THE TASK =
Extend the R walkthrough on downloading and combining Manchester City game stats with its next steps, starting after the loop that appends the remaining files to the first table.

:: TEXT EXCERPT ::

Download game stats from a URL

Create a directory to which we will store the downloaded file.

dir.create("PL21-22_ManCity")

Download the file.

download.file("https://sweepsportsanalytics.com/wp-content/uploads/2022/07/PL21-22_ManCity.zip","PL21-22_ManCity/PL21-22_ManCity.zip")

Unzip the file.

unzip('PL21-22_ManCity/PL21-22_ManCity.zip')

Create a list with all the files that contain the words Manchester-City in their name.

file_names <- list.files(pattern = "Manchester-City", full.names = TRUE)

Read the first file.

all_stat <- read_csv(file_names[1], show_col_types = FALSE)

Read all the remaining files and add them to the first table.

for (f in file_names[-1]) all_stat <- rbind(all_stat, read_csv(f, show_col_types = FALSE))

:::
:: DATA ::

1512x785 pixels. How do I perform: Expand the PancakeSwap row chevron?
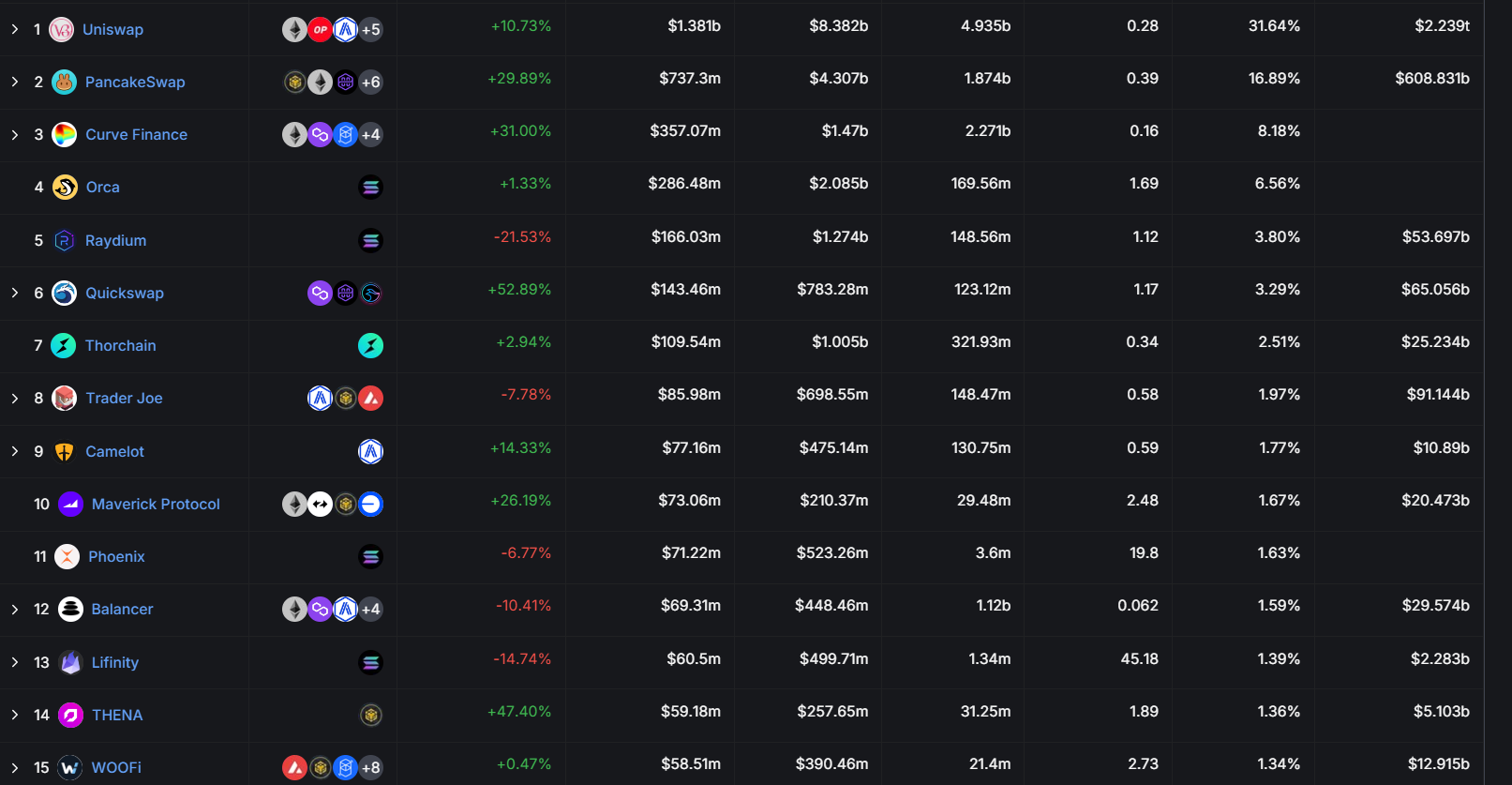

:::

ANSWER BELOW =
Check how many unique dates we have to confirm that all data is there.

length(unique(all_stat$date))

Remove the first column.

all_stat[,1] <- NULL
all_stat$Min <- NULL

Fix some column names.

all_stat <- all_stat %>% rename_at(vars(starts_with(">> ")), funs(str_replace(., ">> ", "")))

Create plots using ggplot and plotly

I first want to create a graph to see Manchester City’s opponents’ performance. Specifically, I want to see how many expected goals and goals scored they had.

To do this, I take the all_stat dataset, filter for the rows with over 500 minutes (this could be anything over 90 and below 990, since players can only have 90-120 minutes played and teams will always have at least 990) and the opponent is Manchester City.

Then, I add the relevant goals and xG variables to x and y respectively, adding geom_point() so that the data points are shows as dots. I use the geom_text_repel function to make sure the labels do not overlap. For labels, I use (i.e. paste0) the team name and date. Last, I add a title, subtitle, and caption.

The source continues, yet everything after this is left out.